§ **TASK STATEMENT**:
Restate all of the entries exactly. Any picture in them should be skipped.

§ **DATASET ENTRIES**:
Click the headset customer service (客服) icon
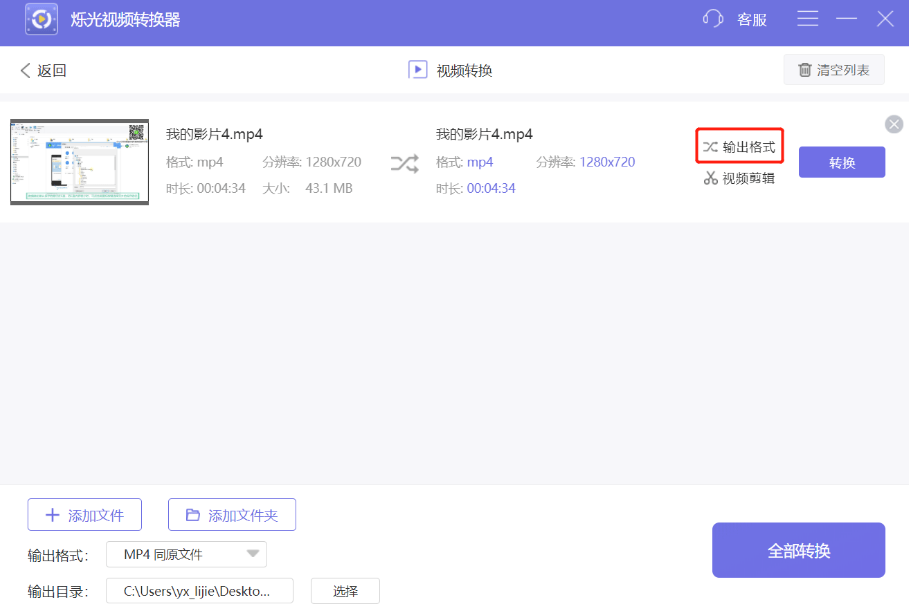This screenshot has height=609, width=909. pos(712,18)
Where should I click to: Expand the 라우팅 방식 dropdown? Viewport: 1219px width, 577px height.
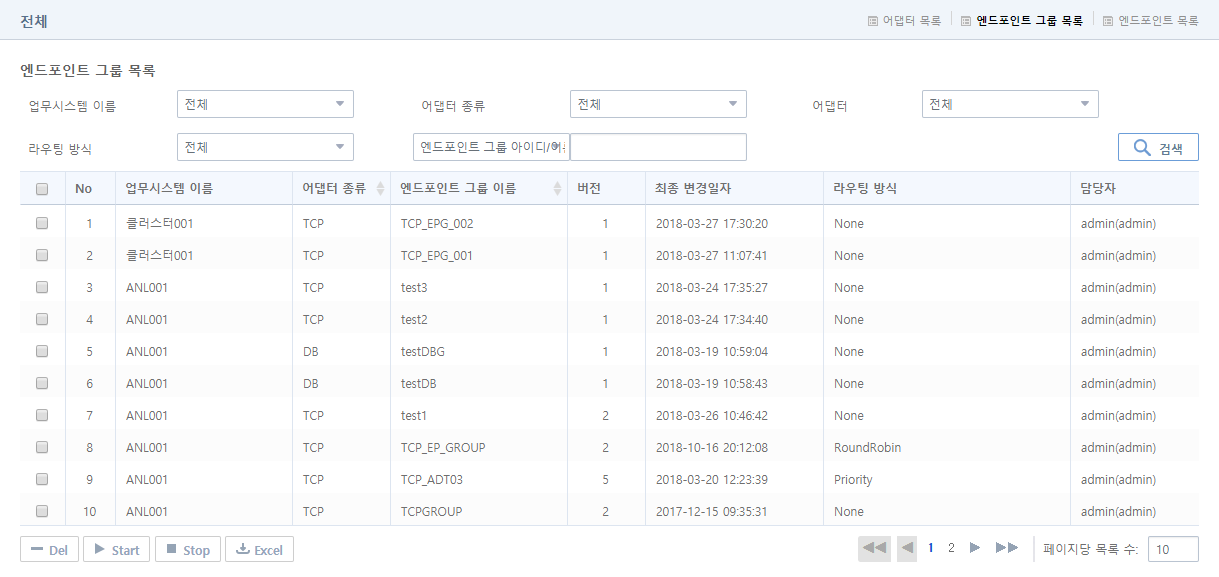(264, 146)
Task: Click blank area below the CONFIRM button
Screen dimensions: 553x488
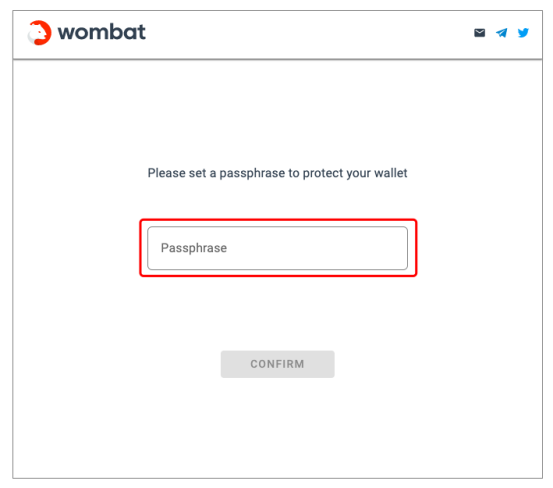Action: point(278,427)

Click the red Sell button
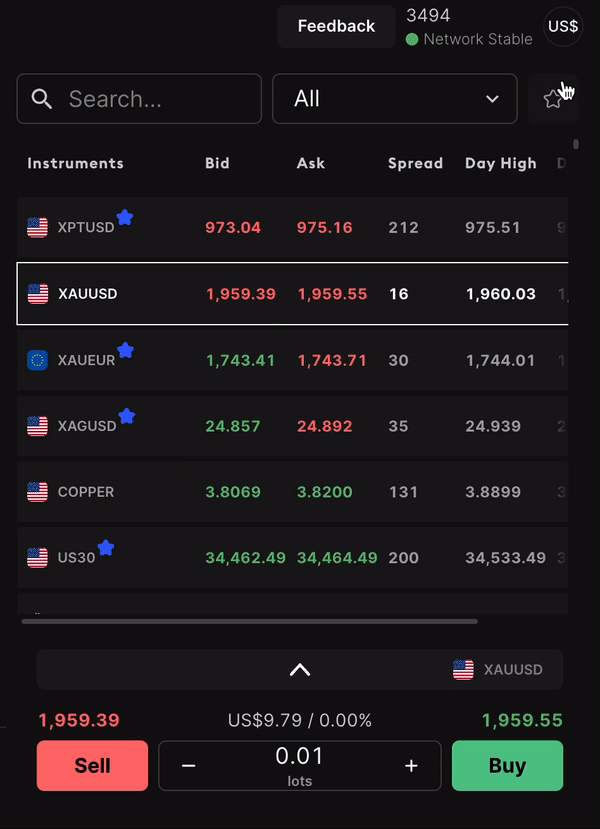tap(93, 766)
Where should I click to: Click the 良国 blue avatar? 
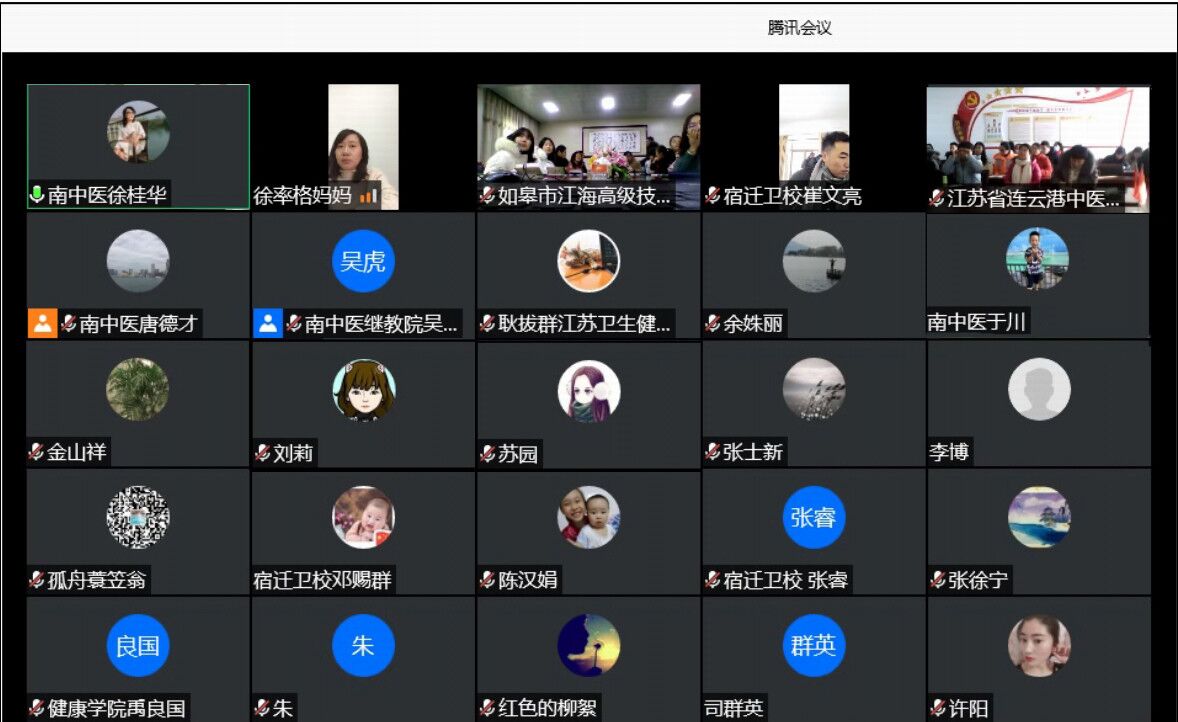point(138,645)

§ **ANSWER SPACE**:
Click the headset customer service (客服) icon
This screenshot has height=609, width=909. pos(712,18)
Where should I click to: Expand the 라우팅 방식 dropdown? Viewport: 1219px width, 577px height.
(264, 146)
Task: Click blank area below the CONFIRM button
Screen dimensions: 553x488
Action: point(278,427)

Click the red Sell button
tap(93, 766)
Where should I click to: Click the 良国 blue avatar? 
point(138,645)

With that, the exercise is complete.